- Genre: Documentary
- Written by: Lucy Frost
- Directed by: Teri Addabbo
- Narrated by: Jose Marrero,
- Composer: Larry Seyer
- Country of origin: United States
- Original language: English
- No. of seasons: 19
- No. of episodes: 211

Production
- Executive producer: Teri Addabbo
- Producers: Dwight Adair Lucy Frost
- Editors: Sandra Adair Christopher Roldan
- Production companies: Granite House Inc. High Noon Entertainment SAGE PRODUCTIONS, INC.

Original release
- Network: HGTV

= Dream House (TV series) =

Dream House is a show on HGTV produced by High Noon Entertainment and Sage Productions in the United States. Each season follows one person, couple, or family as they complete a new build or renovate an existing home to obtain their dream house. Past seasons have featured thirteen 30-minute episodes, but the most recent seasons have only eight 30-minute episodes.

The show is filmed in a semi-documentary style, with the camera crew acting only as observers, and unseen host Jose Marrero providing voice-over commentary. Each season encompasses various aspects of building a house, including laying the foundation, weather-related delays, tackling challenging terrain, navigating permit requirements, applying finishing touches, addressing budgetary issues, and resolving disputes between homeowners and contractors.

== Format ==
Episodes in the first nine seasons of the show focused on the very basics of building, starting with financing in episode one, and then choosing a builder in episode two, and so on. In subsequent seasons, episodes focus more on the challenges of each project, highlighting arguments between the contractors and the homeowner, as well as the strain that construction causes to the family. The first episode of each season typically begins when the ground is broken or actual construction commences.

——————————

> _Jobs_:
1. From the Dream House article, list every aspect of building a house that each season is said to cover.
2. Reproduce the passage of the Dream House article starting with "Original release" and going on through "homeowners and contractors.".

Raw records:

——————————

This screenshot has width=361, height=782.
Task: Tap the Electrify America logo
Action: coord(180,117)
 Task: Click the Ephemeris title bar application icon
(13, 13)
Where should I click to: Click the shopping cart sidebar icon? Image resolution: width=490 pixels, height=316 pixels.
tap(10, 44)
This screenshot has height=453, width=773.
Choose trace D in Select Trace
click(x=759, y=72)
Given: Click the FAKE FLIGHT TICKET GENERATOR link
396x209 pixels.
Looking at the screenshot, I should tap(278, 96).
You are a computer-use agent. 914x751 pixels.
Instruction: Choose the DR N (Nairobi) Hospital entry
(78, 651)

——————————

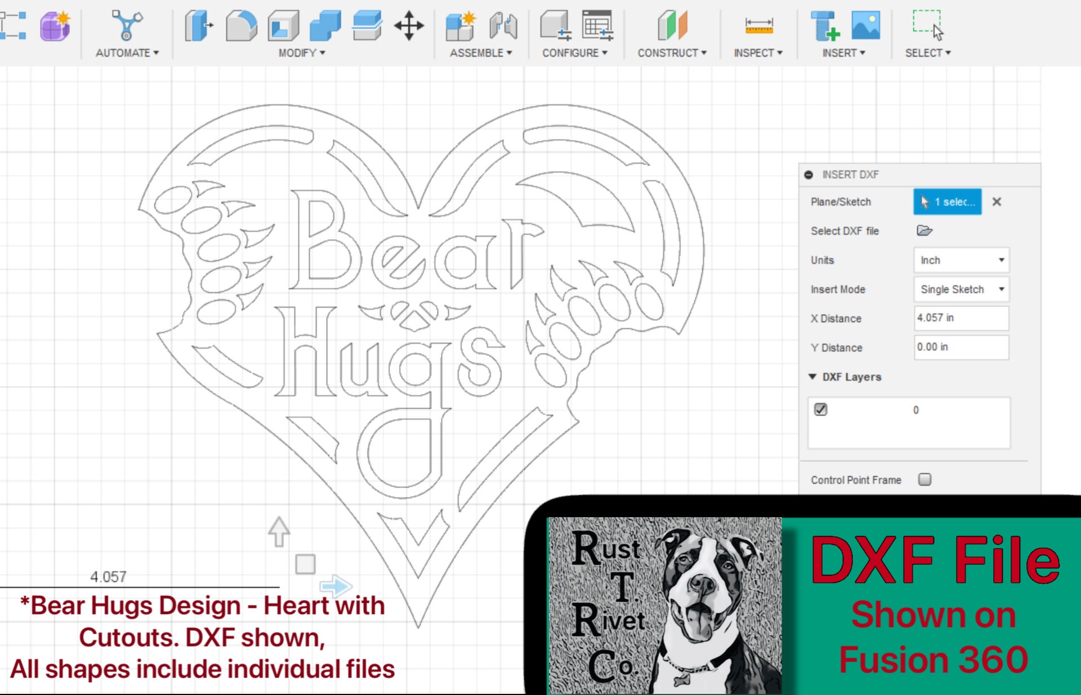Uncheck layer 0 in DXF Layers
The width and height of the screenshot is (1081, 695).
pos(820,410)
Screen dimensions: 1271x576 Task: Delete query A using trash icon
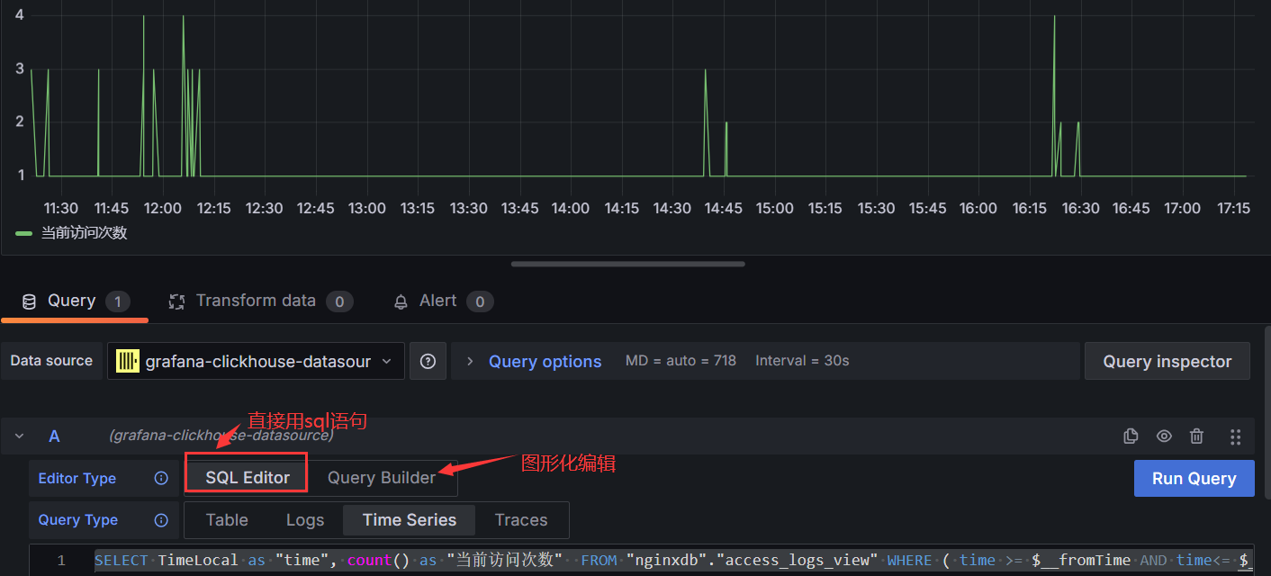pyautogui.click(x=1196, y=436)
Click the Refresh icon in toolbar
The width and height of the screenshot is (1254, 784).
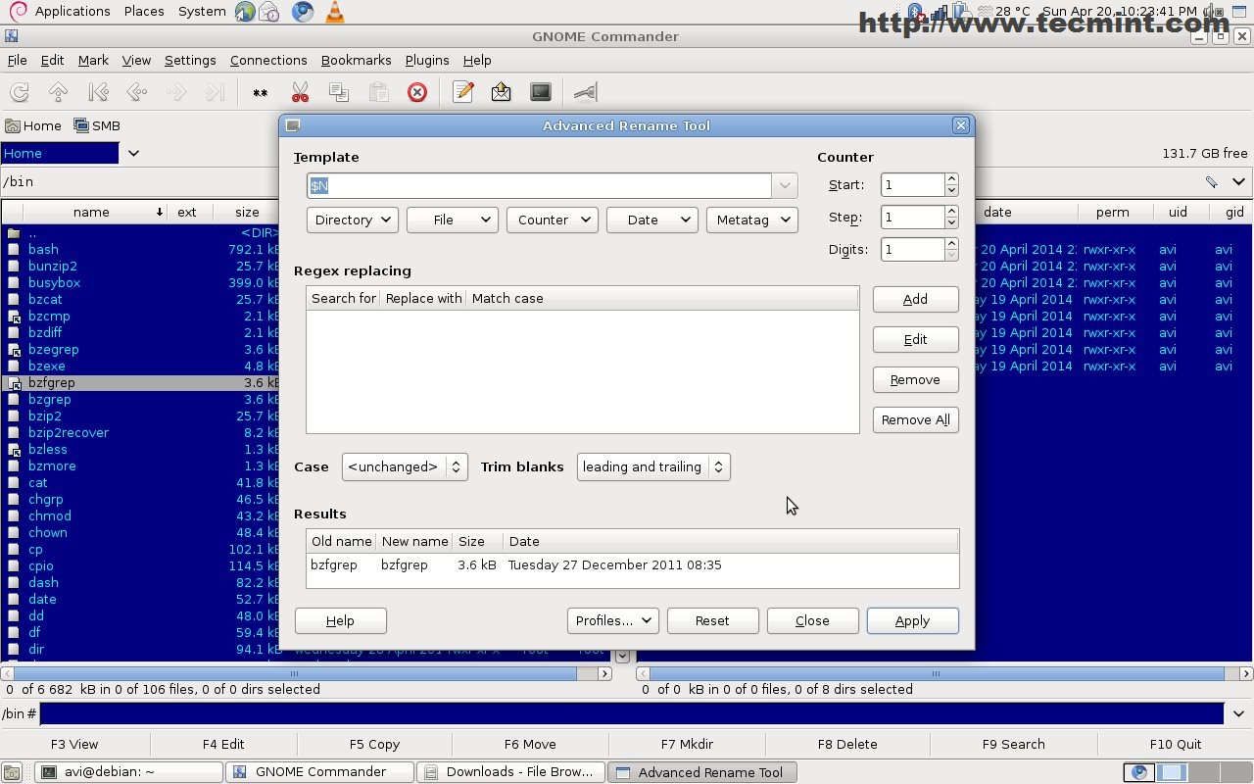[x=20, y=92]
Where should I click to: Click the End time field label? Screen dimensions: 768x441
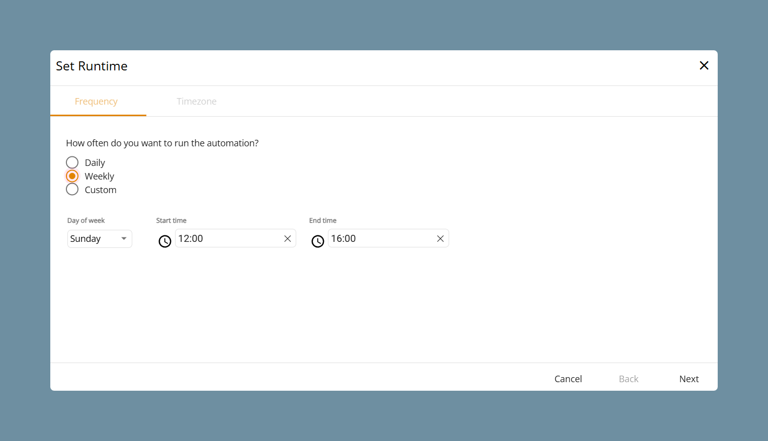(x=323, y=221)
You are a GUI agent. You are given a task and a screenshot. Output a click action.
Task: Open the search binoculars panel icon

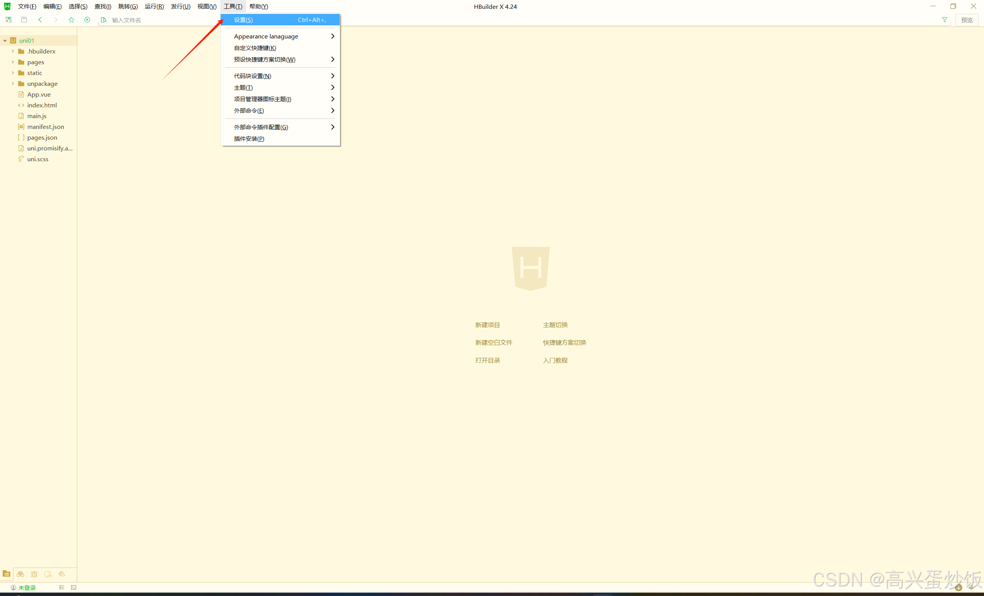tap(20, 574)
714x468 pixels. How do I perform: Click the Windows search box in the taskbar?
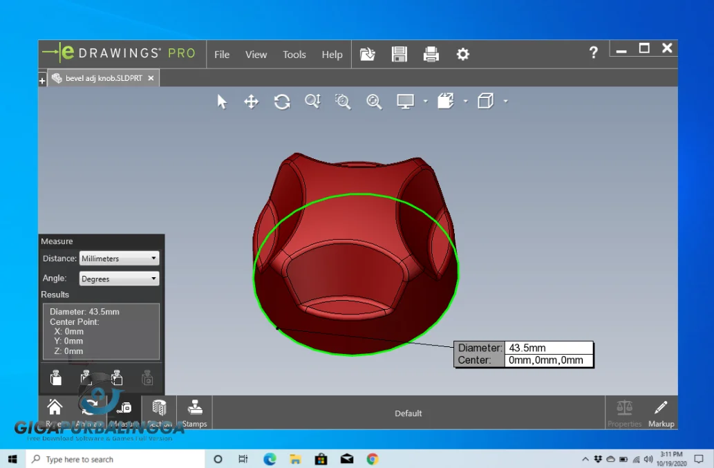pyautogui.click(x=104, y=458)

——————————

> _Answer list_:
1.
- laying the foundation
- weather-related delays
- tackling challenging terrain
- navigating permit requirements
- applying finishing touches
- addressing budgetary issues
- resolving disputes between homeowners and contractors

2.
Original release
- Network: HGTV

= Dream House (TV series) =

Dream House is a show on HGTV produced by High Noon Entertainment and Sage Productions in the United States. Each season follows one person, couple, or family as they complete a new build or renovate an existing home to obtain their dream house. Past seasons have featured thirteen 30-minute episodes, but the most recent seasons have only eight 30-minute episodes.

The show is filmed in a semi-documentary style, with the camera crew acting only as observers, and unseen host Jose Marrero providing voice-over commentary. Each season encompasses various aspects of building a house, including laying the foundation, weather-related delays, tackling challenging terrain, navigating permit requirements, applying finishing touches, addressing budgetary issues, and resolving disputes between homeowners and contractors.